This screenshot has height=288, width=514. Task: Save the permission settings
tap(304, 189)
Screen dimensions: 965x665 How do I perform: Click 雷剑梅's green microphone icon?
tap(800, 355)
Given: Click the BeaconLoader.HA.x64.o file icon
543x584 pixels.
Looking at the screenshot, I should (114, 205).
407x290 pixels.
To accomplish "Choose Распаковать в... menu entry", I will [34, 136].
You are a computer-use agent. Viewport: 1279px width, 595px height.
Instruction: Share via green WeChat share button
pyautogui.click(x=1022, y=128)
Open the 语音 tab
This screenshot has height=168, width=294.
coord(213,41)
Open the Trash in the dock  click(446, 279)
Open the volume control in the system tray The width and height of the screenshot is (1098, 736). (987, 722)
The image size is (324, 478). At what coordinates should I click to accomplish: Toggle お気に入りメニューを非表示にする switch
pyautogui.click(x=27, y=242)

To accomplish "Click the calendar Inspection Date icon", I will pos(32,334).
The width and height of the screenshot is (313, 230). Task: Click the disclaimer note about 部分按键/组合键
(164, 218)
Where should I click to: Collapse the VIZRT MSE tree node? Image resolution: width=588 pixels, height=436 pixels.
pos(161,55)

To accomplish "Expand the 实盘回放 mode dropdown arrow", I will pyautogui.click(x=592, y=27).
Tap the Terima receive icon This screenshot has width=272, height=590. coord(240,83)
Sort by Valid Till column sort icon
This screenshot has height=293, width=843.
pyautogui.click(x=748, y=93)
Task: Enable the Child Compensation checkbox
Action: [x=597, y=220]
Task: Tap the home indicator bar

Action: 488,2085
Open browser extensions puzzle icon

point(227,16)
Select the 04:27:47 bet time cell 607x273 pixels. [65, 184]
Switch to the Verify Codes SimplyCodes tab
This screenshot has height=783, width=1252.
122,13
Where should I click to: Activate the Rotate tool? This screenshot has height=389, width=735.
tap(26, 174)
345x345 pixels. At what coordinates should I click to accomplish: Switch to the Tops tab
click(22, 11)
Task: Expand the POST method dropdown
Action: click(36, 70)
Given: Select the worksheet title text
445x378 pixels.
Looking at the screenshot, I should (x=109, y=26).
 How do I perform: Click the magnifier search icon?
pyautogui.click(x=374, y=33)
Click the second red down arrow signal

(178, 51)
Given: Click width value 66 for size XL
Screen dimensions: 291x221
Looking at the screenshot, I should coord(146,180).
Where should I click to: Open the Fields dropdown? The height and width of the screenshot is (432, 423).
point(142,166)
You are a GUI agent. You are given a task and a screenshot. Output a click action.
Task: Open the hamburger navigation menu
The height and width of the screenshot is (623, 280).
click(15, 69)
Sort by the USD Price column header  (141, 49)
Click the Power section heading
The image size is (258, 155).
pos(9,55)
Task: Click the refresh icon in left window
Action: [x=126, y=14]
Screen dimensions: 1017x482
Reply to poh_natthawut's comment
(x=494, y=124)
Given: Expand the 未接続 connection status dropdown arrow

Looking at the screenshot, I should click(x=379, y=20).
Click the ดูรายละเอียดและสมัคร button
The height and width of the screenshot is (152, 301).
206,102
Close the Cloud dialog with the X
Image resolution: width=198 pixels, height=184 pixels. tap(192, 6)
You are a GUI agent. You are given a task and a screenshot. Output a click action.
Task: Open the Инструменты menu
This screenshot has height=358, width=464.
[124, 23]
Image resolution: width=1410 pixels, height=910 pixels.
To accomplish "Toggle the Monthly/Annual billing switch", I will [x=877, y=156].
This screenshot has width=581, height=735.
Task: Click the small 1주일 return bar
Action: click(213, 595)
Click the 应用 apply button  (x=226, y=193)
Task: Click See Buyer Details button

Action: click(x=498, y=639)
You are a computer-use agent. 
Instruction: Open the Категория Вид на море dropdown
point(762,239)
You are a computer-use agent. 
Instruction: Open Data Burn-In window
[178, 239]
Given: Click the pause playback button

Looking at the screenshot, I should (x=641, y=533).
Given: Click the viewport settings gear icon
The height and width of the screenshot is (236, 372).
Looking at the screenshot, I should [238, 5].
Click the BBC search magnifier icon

* _Required work_:
Every record above must be printed again exactly as it stands.

* _Exercise output_:
This screenshot has height=288, width=514. Task: Save the permission settings
tap(304, 189)
Screen dimensions: 965x665 How do I perform: Click 雷剑梅's green microphone icon?
tap(800, 355)
Given: Click the BeaconLoader.HA.x64.o file icon
543x584 pixels.
Looking at the screenshot, I should (114, 205).
407x290 pixels.
To accomplish "Choose Распаковать в... menu entry", I will [34, 136].
You are a computer-use agent. Viewport: 1279px width, 595px height.
Instruction: Share via green WeChat share button
pyautogui.click(x=1022, y=128)
Open the 语音 tab
This screenshot has height=168, width=294.
coord(213,41)
Open the Trash in the dock  click(446, 279)
Open the volume control in the system tray The width and height of the screenshot is (1098, 736). (987, 722)
The image size is (324, 478). At what coordinates should I click to accomplish: Toggle お気に入りメニューを非表示にする switch
pyautogui.click(x=27, y=242)

To accomplish "Click the calendar Inspection Date icon", I will pos(32,334).
The width and height of the screenshot is (313, 230). Task: Click the disclaimer note about 部分按键/组合键
(164, 218)
Where should I click to: Collapse the VIZRT MSE tree node? Image resolution: width=588 pixels, height=436 pixels.
pos(161,55)

To accomplish "Expand the 实盘回放 mode dropdown arrow", I will pyautogui.click(x=592, y=27).
Tap the Terima receive icon This screenshot has width=272, height=590. coord(240,83)
Sort by Valid Till column sort icon
This screenshot has height=293, width=843.
pyautogui.click(x=748, y=93)
Task: Enable the Child Compensation checkbox
Action: [x=597, y=220]
Task: Tap the home indicator bar

Action: 488,2085
Open browser extensions puzzle icon

point(227,16)
Select the 04:27:47 bet time cell 607x273 pixels. [65, 184]
Switch to the Verify Codes SimplyCodes tab
This screenshot has height=783, width=1252.
122,13
Where should I click to: Activate the Rotate tool? This screenshot has height=389, width=735.
tap(26, 174)
345x345 pixels. At what coordinates should I click to accomplish: Switch to the Tops tab
click(22, 11)
Task: Expand the POST method dropdown
Action: click(36, 70)
Given: Select the worksheet title text
445x378 pixels.
Looking at the screenshot, I should (x=109, y=26).
 How do I perform: Click the magnifier search icon?
pyautogui.click(x=374, y=33)
Click the second red down arrow signal

(178, 51)
Given: Click width value 66 for size XL
Screen dimensions: 291x221
Looking at the screenshot, I should coord(146,180).
Where should I click to: Open the Fields dropdown? The height and width of the screenshot is (432, 423).
point(142,166)
You are a GUI agent. You are given a task and a screenshot. Output a click action.
Task: Open the hamburger navigation menu
The height and width of the screenshot is (623, 280).
click(15, 69)
Sort by the USD Price column header  (141, 49)
Click the Power section heading
The image size is (258, 155).
pos(9,55)
Task: Click the refresh icon in left window
Action: [x=126, y=14]
Screen dimensions: 1017x482
Reply to poh_natthawut's comment
(x=494, y=124)
Given: Expand the 未接続 connection status dropdown arrow

Looking at the screenshot, I should click(x=379, y=20).
Click the ดูรายละเอียดและสมัคร button
The height and width of the screenshot is (152, 301).
206,102
Close the Cloud dialog with the X
Image resolution: width=198 pixels, height=184 pixels. tap(192, 6)
You are a GUI agent. You are given a task and a screenshot. Output a click action.
Task: Open the Инструменты menu
This screenshot has height=358, width=464.
[124, 23]
Image resolution: width=1410 pixels, height=910 pixels.
To accomplish "Toggle the Monthly/Annual billing switch", I will [x=877, y=156].
This screenshot has width=581, height=735.
Task: Click the small 1주일 return bar
Action: click(213, 595)
Click the 应用 apply button  (x=226, y=193)
Task: Click See Buyer Details button

Action: click(x=498, y=639)
You are a computer-use agent. 
Instruction: Open the Категория Вид на море dropdown
point(762,239)
You are a computer-use agent. 
Instruction: Open Data Burn-In window
[178, 239]
Given: Click the pause playback button

Looking at the screenshot, I should (x=641, y=533).
Given: Click the viewport settings gear icon
The height and width of the screenshot is (236, 372).
Looking at the screenshot, I should [238, 5].
Click the BBC search magnifier icon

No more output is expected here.